─── Entries shown

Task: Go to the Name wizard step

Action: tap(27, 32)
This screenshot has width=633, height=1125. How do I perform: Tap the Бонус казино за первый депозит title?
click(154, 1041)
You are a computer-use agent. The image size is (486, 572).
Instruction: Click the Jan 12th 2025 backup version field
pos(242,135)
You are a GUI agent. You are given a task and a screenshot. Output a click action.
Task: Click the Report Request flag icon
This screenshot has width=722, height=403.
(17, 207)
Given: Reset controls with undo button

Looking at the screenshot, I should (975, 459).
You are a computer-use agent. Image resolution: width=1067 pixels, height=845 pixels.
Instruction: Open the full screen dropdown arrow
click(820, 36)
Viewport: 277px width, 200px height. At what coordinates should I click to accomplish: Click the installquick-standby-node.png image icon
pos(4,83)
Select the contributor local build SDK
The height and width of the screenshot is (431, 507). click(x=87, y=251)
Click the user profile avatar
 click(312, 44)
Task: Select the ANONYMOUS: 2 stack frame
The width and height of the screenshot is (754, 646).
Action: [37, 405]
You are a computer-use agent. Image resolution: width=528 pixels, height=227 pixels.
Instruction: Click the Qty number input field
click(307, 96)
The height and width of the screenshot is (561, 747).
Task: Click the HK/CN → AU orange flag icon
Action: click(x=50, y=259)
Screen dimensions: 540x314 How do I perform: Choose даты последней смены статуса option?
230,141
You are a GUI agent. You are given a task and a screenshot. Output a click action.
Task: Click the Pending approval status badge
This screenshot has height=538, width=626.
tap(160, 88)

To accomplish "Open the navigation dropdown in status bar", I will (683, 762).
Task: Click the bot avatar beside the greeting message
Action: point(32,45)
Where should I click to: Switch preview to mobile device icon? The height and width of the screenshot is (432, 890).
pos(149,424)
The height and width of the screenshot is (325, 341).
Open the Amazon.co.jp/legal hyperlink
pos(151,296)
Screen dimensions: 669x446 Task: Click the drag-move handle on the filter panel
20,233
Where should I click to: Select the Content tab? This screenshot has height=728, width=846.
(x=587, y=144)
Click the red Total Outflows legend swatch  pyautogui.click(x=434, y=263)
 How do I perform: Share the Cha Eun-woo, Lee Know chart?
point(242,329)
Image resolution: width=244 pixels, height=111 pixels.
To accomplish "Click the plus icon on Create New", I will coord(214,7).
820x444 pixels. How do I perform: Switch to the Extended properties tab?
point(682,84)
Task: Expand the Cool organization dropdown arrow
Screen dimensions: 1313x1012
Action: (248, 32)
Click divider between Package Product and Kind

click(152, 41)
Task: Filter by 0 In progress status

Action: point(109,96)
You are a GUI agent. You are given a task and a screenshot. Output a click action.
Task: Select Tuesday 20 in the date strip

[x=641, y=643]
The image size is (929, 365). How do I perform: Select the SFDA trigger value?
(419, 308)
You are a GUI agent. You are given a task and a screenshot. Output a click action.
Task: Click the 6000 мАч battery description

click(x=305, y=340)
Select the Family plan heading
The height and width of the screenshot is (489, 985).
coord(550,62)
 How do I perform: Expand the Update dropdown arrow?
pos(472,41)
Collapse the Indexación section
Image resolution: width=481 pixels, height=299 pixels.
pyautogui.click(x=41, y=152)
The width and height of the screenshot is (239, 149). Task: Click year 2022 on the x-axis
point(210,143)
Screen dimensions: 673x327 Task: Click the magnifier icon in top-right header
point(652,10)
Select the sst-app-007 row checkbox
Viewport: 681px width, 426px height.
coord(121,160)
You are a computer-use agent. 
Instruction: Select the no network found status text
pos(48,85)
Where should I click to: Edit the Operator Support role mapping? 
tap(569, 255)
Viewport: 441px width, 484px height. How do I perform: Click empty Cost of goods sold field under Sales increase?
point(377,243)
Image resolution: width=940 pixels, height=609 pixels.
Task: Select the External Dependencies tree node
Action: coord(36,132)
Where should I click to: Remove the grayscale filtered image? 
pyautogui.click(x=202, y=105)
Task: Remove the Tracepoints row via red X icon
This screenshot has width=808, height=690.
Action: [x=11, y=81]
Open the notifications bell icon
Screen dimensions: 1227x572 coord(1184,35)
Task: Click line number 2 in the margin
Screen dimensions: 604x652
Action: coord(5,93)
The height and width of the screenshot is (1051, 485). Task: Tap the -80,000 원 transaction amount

──────

● Task objective: Repeat, word for word, every line from the line that contains "Where should I click to: Remove" to the end of the entries; include both of those lines and no others.

● Solution to this problem:
Where should I click to: Remove the grayscale filtered image? 
pyautogui.click(x=202, y=105)
Task: Remove the Tracepoints row via red X icon
This screenshot has width=808, height=690.
Action: [x=11, y=81]
Open the notifications bell icon
Screen dimensions: 1227x572 coord(1184,35)
Task: Click line number 2 in the margin
Screen dimensions: 604x652
Action: coord(5,93)
The height and width of the screenshot is (1051, 485). Task: Tap the -80,000 원 transaction amount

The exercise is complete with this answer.